Following the previous session's good two-way price swings, the AUD/USD pair attracted some dip-buying on the first day of a new week and was supported by a combination of factors. The dominant risk-on mood in the markets was seen as a key factor that undermined the safe-haven greenback and acted as a tailwind for the perceived riskier aussie.
Apart from this, the USD downtick lacked any obvious fundamental catalyst and remained cushioned amid elevated US Treasury bond yields, bolstered by the prospects for an early policy tightening by the Fed. In fact, Fed Chair Jerome Powell reiterated on Friday that the US central bank remains on track to begin tapering its bond purchases soon.
Moreover, the markets have been pricing in the prospects for an interest rate hike in 2022 amid fears about a faster than expected rise in inflation. This, in turn, warrants some caution before placing aggressive bullish bets around the AUD/USD pair and positioning for an extension of the recent bullish move witnessed over the past one month or so.

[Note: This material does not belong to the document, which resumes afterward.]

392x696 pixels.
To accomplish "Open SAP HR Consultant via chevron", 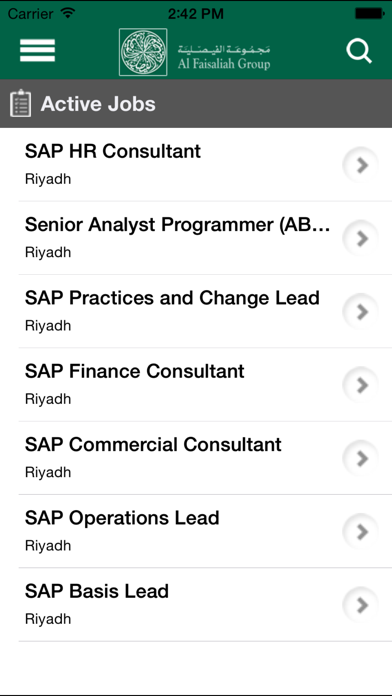I will coord(360,165).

Investors might also prefer to wait on the sidelines ahead of this week's key releases of the quarterly Australian consumer inflation figures on Wednesday. This, along with the Advance US Q3 GDP report on Thursday, will play a key role in influencing the AUD/USD pair and assist investors to determine the next leg of a directional move.
In the meantime, the US bond yields will drive the USD demand. Traders might further take cues from the broader market risk sentiment to grab some short-term opportunities around the AUD/USD pair.